----- SELECTED EXCERPT -----

Wednesday, June 04, 2008

Labour to Privatise Failing Hospitals

Ben Bradshaw will be remembered for many things, but today the Tory Party should be very grateful to him. Never again will Labour be able to accuse the Tories of wanting to privatise the NHS. Instead, the Tories can now throw the accusation back at Labour. Why? Because Labour has announced that it is going to let the private sector run failing hospitals in order to turn them around. Well done to Health Minister Ben Bradshaw. Just the sort of sensible policy the Tories should be promoting. Good on you.

17 comments:

trevorsden said...

Is this the same labour party led by the same Gordon Brown who when Chancellor frustrated and watered down Blair's plans for foundation hospitals?

Letters From A Tory said...

The Conservatives understand that when public services fail, the private sector is much better at digging them out of a hole. Education and the NHS are no different in that respect.

Glad to see that the government are finally waking up to this. I can't wait until the socialists in the Labour Party get hold of this!!

lola said...

All very well, now. But it's taken them 11 years and shed loads, but shed loads of our money to find this out. The stupid wasteful incompetent gits that they are.

kinglear said...

Brilliant! What it does of course is end up with a situation where failing hospitals will become the benchmark to aspire to.....

Tamburlaine said...

because the private sector have done such a sterling job with

1) the NHS IT system
2) instrument decontamination
3) private ward cleaning

...

Sensible voters should run a mile from the idea!

Man in a Shed said...

Even Network Rail is being threatened due to its bad performance. Not for profit seems to mean don't really care.

Anonymous said...

What makes me laugh is that the private sector won't have the staff to run the hospitals and will just recruit the idiots from the public sector who managed to screw everything up in the first place. Actually when I say laugh I mean cry and slash my wrists. Once again something else you wouldn't want to make up.

Jonathan M. Scott said...

Labour doesn't seem to know whether to go left or right - this policy will anger the trade unions who will provide the money for the next general election - so expect an eventual u-turn on this policy. At least the Tories would actually deliver on such a policy...

----- INFORMATION -----

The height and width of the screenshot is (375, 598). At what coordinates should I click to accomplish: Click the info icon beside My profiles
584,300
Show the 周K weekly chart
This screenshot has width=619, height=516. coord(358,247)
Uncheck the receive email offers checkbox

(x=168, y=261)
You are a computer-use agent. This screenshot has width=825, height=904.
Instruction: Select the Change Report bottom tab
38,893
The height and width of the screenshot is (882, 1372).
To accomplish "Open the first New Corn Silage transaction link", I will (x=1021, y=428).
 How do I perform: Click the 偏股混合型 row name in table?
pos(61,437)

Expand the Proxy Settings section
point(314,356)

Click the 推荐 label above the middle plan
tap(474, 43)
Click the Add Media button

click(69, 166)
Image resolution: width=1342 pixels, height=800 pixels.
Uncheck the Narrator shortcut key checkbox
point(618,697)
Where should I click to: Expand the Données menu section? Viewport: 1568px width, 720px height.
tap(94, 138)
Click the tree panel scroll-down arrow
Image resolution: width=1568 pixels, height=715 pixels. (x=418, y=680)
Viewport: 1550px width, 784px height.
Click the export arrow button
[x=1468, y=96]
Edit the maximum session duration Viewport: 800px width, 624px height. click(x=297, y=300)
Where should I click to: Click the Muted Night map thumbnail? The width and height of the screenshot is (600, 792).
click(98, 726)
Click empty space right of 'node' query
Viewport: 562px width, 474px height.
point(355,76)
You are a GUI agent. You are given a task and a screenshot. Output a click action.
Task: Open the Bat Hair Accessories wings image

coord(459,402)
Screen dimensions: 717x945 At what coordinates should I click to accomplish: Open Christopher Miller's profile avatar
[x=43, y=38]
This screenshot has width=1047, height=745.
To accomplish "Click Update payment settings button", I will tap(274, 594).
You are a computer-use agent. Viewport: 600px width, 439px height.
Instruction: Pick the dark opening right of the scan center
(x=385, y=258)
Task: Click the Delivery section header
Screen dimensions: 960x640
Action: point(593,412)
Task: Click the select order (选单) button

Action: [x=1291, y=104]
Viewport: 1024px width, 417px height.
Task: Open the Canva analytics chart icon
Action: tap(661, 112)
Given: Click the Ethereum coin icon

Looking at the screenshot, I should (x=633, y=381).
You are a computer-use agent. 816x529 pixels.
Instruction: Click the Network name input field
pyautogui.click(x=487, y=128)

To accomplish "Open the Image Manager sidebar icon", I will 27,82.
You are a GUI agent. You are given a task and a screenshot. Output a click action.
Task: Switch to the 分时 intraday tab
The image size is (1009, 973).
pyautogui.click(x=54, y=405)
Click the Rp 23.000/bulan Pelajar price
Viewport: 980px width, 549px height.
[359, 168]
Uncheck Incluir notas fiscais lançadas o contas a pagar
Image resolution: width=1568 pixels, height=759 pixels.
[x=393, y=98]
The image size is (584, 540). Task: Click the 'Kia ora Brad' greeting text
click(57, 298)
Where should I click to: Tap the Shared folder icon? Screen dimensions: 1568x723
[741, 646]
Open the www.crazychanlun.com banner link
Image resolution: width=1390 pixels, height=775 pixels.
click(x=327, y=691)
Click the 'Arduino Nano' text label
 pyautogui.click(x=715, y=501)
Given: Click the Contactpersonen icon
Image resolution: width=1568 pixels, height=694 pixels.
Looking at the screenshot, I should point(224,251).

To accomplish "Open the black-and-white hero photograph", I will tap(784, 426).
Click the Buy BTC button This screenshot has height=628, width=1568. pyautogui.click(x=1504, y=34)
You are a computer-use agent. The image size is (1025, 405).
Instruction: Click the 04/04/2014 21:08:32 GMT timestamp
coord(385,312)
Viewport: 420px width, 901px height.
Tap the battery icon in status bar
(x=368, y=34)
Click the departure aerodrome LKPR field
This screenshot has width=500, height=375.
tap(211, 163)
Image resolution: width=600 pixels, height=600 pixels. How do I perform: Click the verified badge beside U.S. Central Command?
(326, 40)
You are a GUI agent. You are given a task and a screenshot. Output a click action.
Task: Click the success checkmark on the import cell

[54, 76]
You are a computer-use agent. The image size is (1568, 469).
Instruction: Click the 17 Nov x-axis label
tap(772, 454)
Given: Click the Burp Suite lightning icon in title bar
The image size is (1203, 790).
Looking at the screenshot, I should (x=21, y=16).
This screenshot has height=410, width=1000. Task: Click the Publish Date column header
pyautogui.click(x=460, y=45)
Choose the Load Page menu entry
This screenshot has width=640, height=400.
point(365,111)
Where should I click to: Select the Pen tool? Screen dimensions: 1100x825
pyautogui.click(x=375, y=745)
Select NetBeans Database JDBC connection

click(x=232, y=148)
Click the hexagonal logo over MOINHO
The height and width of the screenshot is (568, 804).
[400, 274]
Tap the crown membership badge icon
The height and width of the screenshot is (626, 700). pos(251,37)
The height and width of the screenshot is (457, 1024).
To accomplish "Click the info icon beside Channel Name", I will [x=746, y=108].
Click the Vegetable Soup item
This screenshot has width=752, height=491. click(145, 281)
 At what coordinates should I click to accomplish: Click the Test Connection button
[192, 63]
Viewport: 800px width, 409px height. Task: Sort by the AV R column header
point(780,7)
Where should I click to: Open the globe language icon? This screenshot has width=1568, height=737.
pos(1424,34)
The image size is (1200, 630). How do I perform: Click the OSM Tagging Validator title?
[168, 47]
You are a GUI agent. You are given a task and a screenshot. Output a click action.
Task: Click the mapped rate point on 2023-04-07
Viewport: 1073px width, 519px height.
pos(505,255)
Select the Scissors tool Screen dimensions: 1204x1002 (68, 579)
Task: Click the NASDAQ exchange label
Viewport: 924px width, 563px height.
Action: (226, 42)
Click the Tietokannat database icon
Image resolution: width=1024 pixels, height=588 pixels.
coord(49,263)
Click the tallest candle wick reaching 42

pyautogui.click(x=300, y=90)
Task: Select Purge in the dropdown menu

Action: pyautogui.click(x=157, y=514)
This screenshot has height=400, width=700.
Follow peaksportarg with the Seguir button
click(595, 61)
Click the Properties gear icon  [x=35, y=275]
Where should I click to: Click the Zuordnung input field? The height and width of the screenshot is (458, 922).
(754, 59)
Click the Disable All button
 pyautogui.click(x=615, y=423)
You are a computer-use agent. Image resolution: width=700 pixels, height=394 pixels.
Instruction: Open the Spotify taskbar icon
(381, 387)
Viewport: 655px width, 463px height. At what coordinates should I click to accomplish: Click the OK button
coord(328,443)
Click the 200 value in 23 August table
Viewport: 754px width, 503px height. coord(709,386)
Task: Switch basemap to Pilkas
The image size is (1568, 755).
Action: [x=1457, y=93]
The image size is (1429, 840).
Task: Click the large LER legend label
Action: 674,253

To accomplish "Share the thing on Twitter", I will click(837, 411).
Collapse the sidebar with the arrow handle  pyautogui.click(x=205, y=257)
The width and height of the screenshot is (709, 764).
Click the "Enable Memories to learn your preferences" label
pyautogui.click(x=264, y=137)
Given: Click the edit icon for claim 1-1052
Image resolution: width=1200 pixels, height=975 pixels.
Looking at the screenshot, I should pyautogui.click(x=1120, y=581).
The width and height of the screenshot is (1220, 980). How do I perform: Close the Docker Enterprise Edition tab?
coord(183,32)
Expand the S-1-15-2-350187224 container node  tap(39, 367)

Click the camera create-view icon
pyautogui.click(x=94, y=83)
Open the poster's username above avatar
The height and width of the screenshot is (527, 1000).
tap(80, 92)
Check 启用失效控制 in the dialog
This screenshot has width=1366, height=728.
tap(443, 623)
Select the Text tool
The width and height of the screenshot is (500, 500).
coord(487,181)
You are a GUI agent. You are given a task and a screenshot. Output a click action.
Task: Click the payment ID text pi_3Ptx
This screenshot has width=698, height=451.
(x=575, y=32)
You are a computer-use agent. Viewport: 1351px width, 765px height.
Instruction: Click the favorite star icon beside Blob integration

-----

▸ PARTS OF THE EXERCISE
1/ In two sentences, what does the blog post about Labour and failing hospitals say?
2/ Does the blog post about Labour and failing hospitals agree with each of these statements? (a) Ben Bradshaw is the Health Minister. (b) Jonathan M. Scott expects the trade unions to welcome the policy. (c) Tamburlaine urges voters to reject the idea.
3/ Can you write the next part of the blog post about Labour and failing hospitals, picking up after its last sentence?

▸ OUTPUTS FOR THE TASKS
1/ The post reports that Labour has announced it will let the private sector run failing hospitals to turn them around, and it praises Health Minister Ben Bradshaw because the Tories can now turn the privatization charge back on Labour. The commenters split: some welcome the move, while others call it late and costly or point to poor private-sector work in the NHS.

2/
(a) Yes: "Well done to Health Minister Ben Bradshaw."
(b) No: "this policy will anger the trade unions who will provide the money for the next general election"
(c) Yes: "Sensible voters should run a mile from the idea!"

3/
Max said...

Iain, I enjoy your posts and usually agree, but unless I've misunderstood I can't go with you on this one.

Please don't promote the privatisation of NHS hospitals. Give the doctors a say in how they are managed and take away the target and tick box culture so that the money is spent properly on saving lives rather than meeting obscure targets. If you privatise, much needed money will inevitably be taken out for dividends and profit.

We have already suffered badly from privatisation of power and water. Dentistry has already been pretty much privatised by the back door to the extent that if you are poor you may no longer be able to find an NHS dentist which means going without dental care. We haven't been there since before the war.

It's still not too late to save our health care from going the way of America's, although we are close to the point of no return. Privatisation would be a mistake.

Max
http://theerrorlog.blogspot.com

wrinkled weasel said...

Bradshaw remembered by me for his bad hairstyle and letting the factory farmed poultry industry walk all over him. Oh, and being discreetly absent when it came to votes on recreational drug use, so as to avoid charges of hypocrisy.

lola said...

My old mum tells a story about her training at Bart's during the war. Bart's at the time was independent and a lot of endowments and was rich. It was run by a bursar and three helpers (according to my mum). So two questions. 1. Why do we need all these bureaucrats and 2. where has all the money from the endowments gone?

Anonymous said...

You've mis-understood.
The private sector already runs public-funded services.
The staff and managers will still be paid out of tax-payer monies, the assets will not be sold.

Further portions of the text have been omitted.